=== Available data ===

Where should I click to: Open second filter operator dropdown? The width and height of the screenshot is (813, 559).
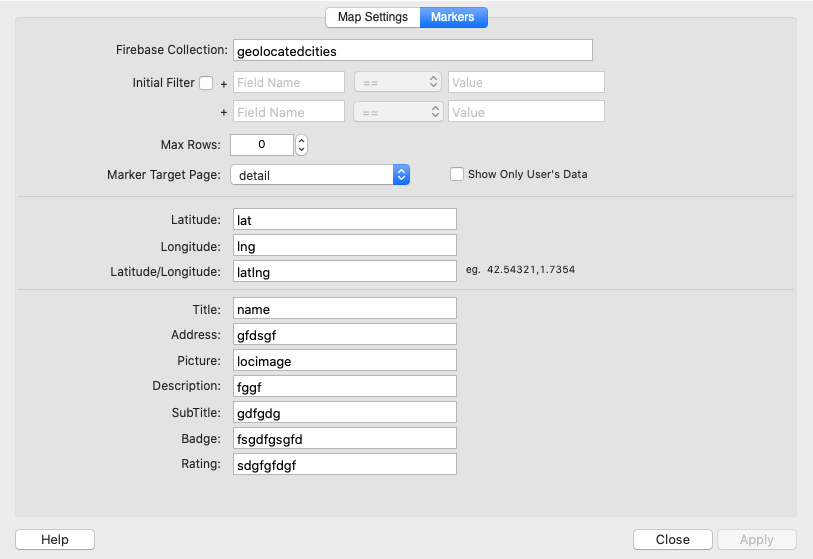click(397, 112)
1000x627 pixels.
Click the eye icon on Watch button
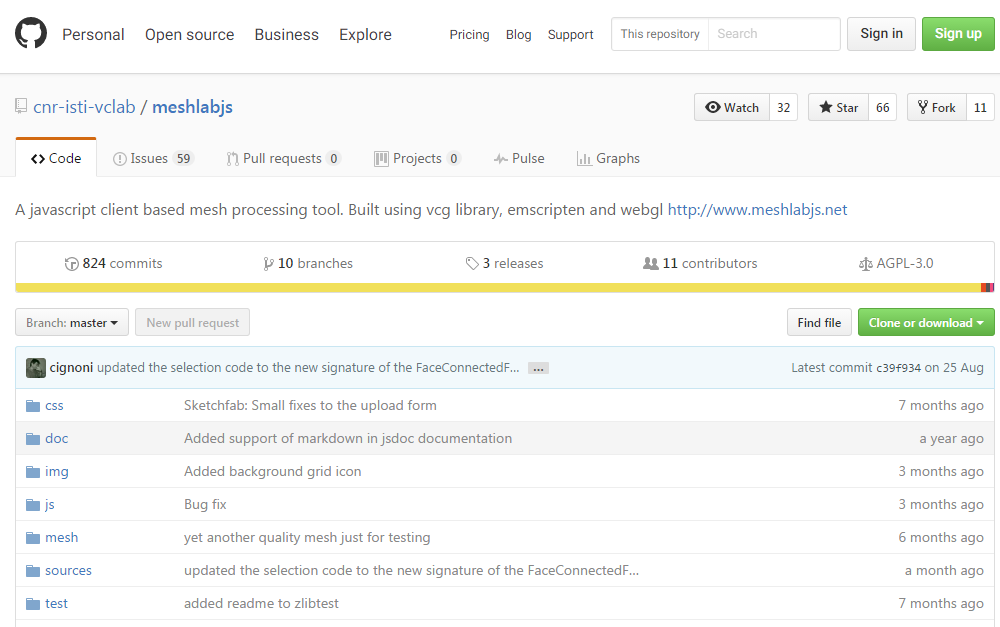712,107
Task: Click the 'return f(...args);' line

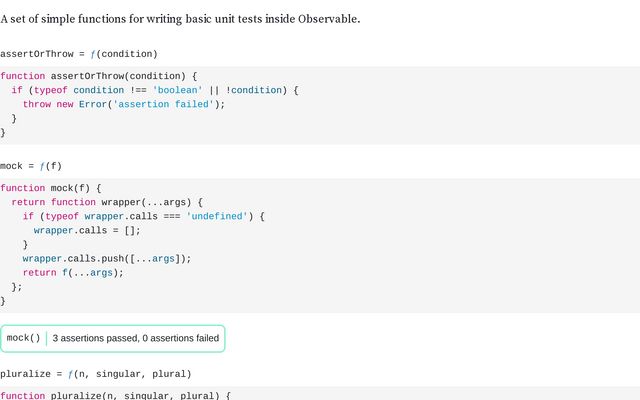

===

→ Task prompt: Can you rewrite all these lines, requests included, with each coordinate in the answers multiplied by 0.45 and rounded to a whole number, halves rounded up, and the pictures left out?

→ Final result:
Where should I click to: Open second filter operator dropdown? The width and height of the screenshot is (813, 559).
click(179, 50)
1000x627 pixels.
Click the eye icon on Watch button
320,48
Task: Click the 'return f(...args);' line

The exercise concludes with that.